O filme, que retoma a parceria de Rosemberg com os atores Chico Diaz e Everaldo Pontes, somado a nomes como Silvia Buarque e Gero Camilo, retrata o Gran Circo Teatro Americano, que perambula por pequenas cidades dos sertões, até chegar a Aracati, onde monta uma peça teatral. A representação de textos de cordel se dá, também, de forma metalinguística, como encenações do grupo – caso de “Auto de Lampião no Além”, de José Gomes Campos, e de “A Chegada de Lampião no Inferno”, cordel de José Pacheco. A inspiração também revela outra estrutura presente no filme, a do auto teatral, trazendo personagens típicos, que representam o bem e o mal, de teor cômico e satírico. “O longa usa toda a tradição da dramaturgia e da literatura oral e mescla tudo isto com as influências estéticas contemporâneas”, aponta o diretor. Não à toa, o título anterior do filme vinha do texto de Gomes de Campo, “Auto do Lampião do Além”.

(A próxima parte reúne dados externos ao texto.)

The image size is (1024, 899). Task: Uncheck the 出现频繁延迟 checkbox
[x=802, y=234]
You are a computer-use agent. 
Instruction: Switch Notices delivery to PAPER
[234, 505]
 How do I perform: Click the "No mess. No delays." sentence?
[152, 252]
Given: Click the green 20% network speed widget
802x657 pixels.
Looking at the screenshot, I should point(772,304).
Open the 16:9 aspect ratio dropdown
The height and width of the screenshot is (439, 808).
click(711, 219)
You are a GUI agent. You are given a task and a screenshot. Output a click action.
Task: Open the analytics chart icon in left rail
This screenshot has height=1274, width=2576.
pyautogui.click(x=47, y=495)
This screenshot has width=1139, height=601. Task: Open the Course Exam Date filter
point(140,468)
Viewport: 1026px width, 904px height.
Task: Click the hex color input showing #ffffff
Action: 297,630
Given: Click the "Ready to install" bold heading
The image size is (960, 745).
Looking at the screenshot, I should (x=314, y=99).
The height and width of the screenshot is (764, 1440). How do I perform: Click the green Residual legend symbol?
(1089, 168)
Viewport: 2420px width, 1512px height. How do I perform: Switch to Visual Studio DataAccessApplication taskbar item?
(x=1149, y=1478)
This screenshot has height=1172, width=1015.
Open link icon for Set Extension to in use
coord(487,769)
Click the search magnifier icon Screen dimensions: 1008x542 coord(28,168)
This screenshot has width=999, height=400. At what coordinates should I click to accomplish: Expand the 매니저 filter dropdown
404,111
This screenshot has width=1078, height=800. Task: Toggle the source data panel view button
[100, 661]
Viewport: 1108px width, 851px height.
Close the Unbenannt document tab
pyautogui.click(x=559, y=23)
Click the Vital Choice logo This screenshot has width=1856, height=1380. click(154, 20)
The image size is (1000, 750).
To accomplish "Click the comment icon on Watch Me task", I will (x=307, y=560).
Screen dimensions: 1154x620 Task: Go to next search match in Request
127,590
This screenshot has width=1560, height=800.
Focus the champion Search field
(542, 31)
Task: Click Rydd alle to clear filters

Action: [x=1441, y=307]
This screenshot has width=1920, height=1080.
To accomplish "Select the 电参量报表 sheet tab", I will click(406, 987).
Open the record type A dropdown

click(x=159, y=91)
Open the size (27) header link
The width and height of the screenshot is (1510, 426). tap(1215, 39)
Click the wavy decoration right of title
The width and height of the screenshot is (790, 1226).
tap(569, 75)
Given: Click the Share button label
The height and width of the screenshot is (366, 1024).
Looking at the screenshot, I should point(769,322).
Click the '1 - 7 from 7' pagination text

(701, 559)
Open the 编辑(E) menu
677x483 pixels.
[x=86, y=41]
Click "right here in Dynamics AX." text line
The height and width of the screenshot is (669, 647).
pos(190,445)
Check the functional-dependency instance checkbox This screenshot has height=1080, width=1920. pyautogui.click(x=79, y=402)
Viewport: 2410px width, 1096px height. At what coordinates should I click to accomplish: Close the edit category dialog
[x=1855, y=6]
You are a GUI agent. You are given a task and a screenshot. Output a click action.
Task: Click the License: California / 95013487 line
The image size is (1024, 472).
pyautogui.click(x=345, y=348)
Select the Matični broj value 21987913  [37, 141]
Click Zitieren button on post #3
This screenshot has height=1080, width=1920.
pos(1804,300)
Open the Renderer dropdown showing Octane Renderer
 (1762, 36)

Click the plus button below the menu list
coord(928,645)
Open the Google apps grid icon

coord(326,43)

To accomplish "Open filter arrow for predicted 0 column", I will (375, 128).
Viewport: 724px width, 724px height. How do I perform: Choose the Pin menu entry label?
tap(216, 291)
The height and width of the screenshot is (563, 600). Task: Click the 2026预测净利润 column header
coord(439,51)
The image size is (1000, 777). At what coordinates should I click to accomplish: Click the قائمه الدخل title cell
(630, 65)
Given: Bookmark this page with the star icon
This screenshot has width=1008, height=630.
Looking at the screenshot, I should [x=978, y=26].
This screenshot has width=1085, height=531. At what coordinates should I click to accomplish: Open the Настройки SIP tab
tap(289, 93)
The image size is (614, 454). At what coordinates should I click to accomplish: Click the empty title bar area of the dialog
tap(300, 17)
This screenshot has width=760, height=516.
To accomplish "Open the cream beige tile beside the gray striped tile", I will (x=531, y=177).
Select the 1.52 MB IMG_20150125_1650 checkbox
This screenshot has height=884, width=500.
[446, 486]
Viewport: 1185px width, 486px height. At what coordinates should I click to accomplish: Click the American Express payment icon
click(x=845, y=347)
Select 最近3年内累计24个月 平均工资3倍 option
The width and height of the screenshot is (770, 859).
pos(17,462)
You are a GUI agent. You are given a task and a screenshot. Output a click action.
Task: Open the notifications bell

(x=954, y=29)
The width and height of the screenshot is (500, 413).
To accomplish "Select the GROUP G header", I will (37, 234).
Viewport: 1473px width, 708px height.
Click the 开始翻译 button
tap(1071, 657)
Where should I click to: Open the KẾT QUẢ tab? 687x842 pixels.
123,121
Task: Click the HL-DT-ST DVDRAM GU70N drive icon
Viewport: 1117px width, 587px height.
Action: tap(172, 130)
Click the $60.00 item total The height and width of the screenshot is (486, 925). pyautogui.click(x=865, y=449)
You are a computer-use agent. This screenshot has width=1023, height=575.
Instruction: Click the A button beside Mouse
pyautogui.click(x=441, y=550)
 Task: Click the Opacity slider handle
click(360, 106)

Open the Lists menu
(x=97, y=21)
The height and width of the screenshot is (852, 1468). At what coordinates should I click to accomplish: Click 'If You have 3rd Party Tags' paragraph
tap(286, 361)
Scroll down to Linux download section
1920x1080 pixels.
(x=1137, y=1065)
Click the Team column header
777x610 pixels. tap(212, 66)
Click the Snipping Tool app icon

O universo popular também se faz presente na trilha musical, assinada por Hérlon Robson, que teve os circos populares como base. “Nestes circos, alguns dobrados e fanfarras eram brasileiríssimos, mas tinham também muito dobrados europeus e canções latino-americanas. Outras músicas da trilha são valsas, boleros, mambos e rancheiras mexicanas. O filme faz uma homenagem apaixonada ao México. Lembro, no filme, o tempo em que a cultura mexicana era muito presente na cultura popular dos sertões nordestinos”, comenta o cineasta, responsável por filmes como “A Saga do Guerreiro Alumioso” (1993), “Corisco & Dadá” (1996) e “Lua Cambará – Nas Escadarias do Palácio” (2002).

Trabalhando com a representação da arte popular, sem deixar de lado uma erudição, Rosemberg não tem problemas em assumir o regionalismo de seu cinema, que recorta o sertão nordestino. “O Nordeste é uma cal essencial no amálgama da cultura brasileira, por ser um processo vivo, contraditório, violento, vigoroso, e para sempre inconcluso, de construção identitária nacional, a partir dessa multiplicidade. O sertão herdou mundos em transe e um processo de construção cultural tão visceral, que vai além da antropofagia modernista, pois o modernismo no Brasil já nasceu velho, como expressão de uma elite cansada e marcada pelas feridas da monocultura cafeeira e da escravidão. No tempo da Semana de Arte Moderna, de 1922, o povo nos sertões já reinventava a sua própria pós-modernidade, com suas heranças universais, multirraciais e multiculturais”, brada, assumindo que sua única preocupação ao filmar é com a obra, já que não há espaço para filmes como os seus.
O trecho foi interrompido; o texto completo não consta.